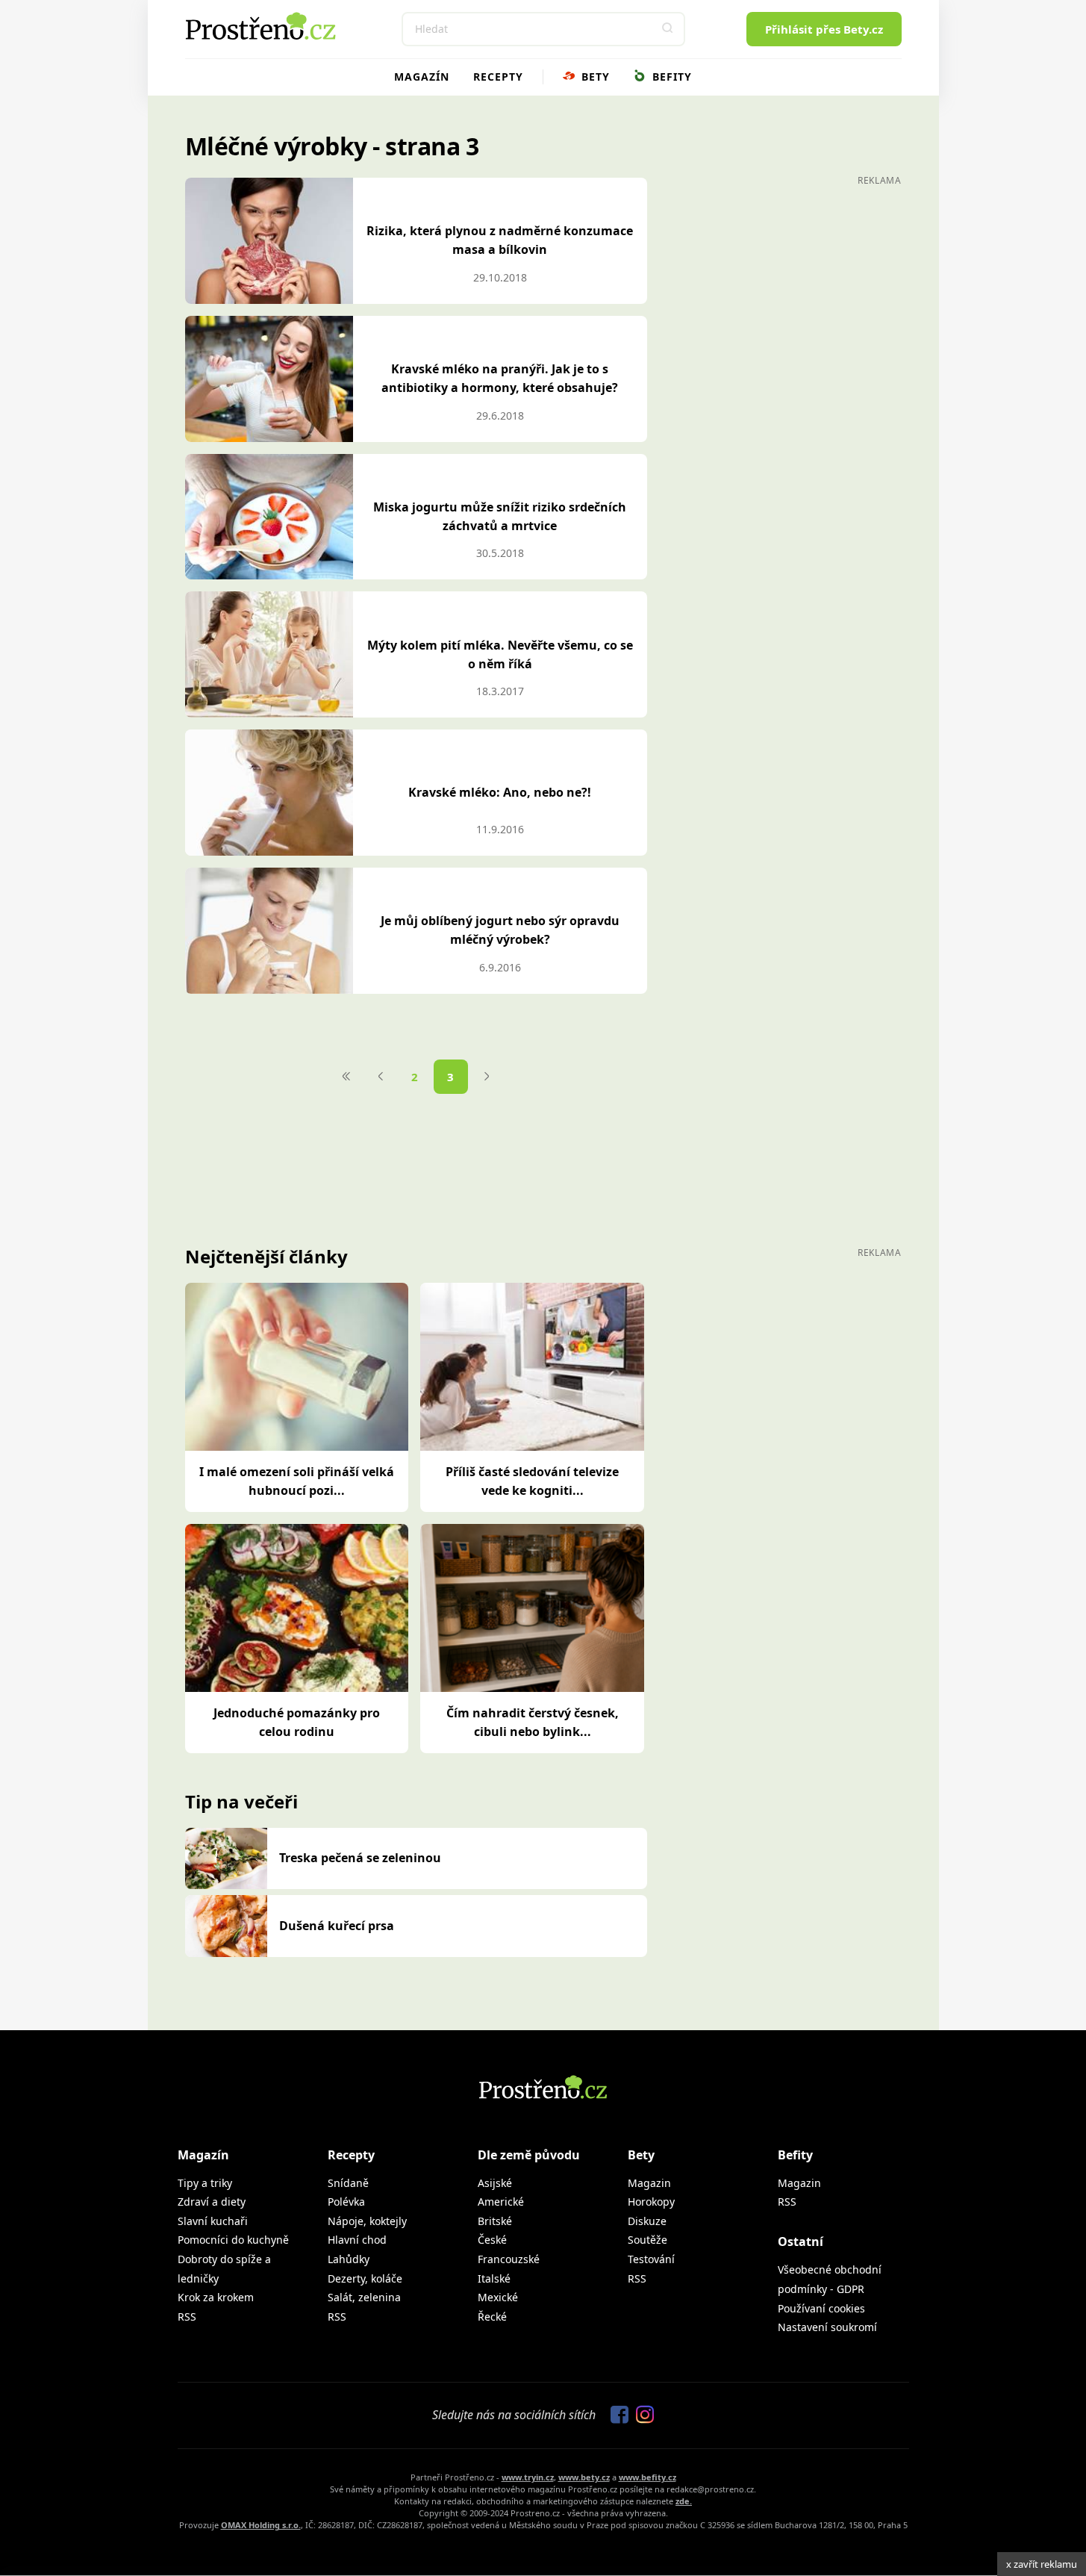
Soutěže (647, 2240)
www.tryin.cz (528, 2477)
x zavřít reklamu (1041, 2564)
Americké (501, 2201)
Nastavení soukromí (827, 2327)
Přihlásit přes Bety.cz (824, 29)
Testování (651, 2259)
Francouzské (509, 2259)
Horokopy (651, 2201)
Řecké (492, 2316)
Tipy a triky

**WORK REQUIRED:** Every line from the one containing "Nastavení soukromí (827, 2327)" through the last line of the entries must be written out verbatim, and no other line.

**RESULT OF THE TASK:**
Nastavení soukromí (827, 2327)
Přihlásit přes Bety.cz (824, 29)
Testování (651, 2259)
Francouzské (509, 2259)
Horokopy (651, 2201)
Řecké (492, 2316)
Tipy a triky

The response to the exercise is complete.